Other less obvious things to include may be insulation tape, rubber
straps and some string to tie things back on with!
11. I've got a rusty Hillman Imp, if I restore it will I be able to make a profit?
Chances
are no, especially if you build in a cost for the time you spent doing
the work. Even without this extra cost, by the time you take full
consideration of all the consumables that you will use (welding wire,
gas, paint, tool hire etc) chances are you'll not recoup your full
investment, not forgetting of course the sum you originally paid for
the car. Restoration on smaller less valuable motors therefore only
really makes sense when you're doing it for yourself, for the
experience of doing the rebuild. To embark on such a project with this
type of car solely for financial gain will probably end in tears,
unless it has some particular historical significance. Rarer more
'exclusive' cars are more likely to command a better return when it
comes to sale time, although usually the effort and cost expended on
them will be equally higher and the chance for profit similarly risky.

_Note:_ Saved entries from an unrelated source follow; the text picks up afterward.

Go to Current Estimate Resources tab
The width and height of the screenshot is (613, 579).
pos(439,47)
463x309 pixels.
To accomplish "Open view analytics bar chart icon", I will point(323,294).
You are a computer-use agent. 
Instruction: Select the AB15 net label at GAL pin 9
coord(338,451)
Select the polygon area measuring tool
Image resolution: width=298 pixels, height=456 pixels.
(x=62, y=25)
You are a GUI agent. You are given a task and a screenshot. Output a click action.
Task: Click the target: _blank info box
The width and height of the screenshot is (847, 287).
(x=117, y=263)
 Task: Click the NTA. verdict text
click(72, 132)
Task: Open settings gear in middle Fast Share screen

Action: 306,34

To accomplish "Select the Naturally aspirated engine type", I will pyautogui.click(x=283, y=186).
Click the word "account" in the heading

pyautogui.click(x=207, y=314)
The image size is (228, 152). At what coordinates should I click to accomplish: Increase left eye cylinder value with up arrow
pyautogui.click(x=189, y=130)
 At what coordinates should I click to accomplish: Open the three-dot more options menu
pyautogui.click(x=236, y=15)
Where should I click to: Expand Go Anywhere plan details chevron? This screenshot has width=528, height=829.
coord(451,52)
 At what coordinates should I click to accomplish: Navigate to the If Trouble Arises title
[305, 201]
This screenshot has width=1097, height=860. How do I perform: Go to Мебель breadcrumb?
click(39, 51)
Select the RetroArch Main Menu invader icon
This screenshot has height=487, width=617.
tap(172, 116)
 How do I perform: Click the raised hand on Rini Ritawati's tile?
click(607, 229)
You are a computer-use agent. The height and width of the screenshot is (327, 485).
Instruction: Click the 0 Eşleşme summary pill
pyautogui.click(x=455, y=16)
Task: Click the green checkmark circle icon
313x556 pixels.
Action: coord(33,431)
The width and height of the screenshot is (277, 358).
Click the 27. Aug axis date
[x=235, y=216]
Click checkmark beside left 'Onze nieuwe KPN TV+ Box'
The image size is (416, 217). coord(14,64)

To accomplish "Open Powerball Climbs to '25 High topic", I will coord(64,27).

12. I've heard that spare parts for old cars are very expensive, is this true?
Yes and
no. A lot depends on the type, make & model of car, and its
perceived desirability in the classic 'market'. Take a new-old-stock
(i.e. unused original) front wing for a car. Have a new front wing for
a Datsun Cherry and you might get a few quid for it if you find someone
who is into preserving such delights, whereas another NOS front wing,
from a similarly aged Mk2 Escort may command a lot more, simply because
these cars are popular with the sport of rallying, so demand is high.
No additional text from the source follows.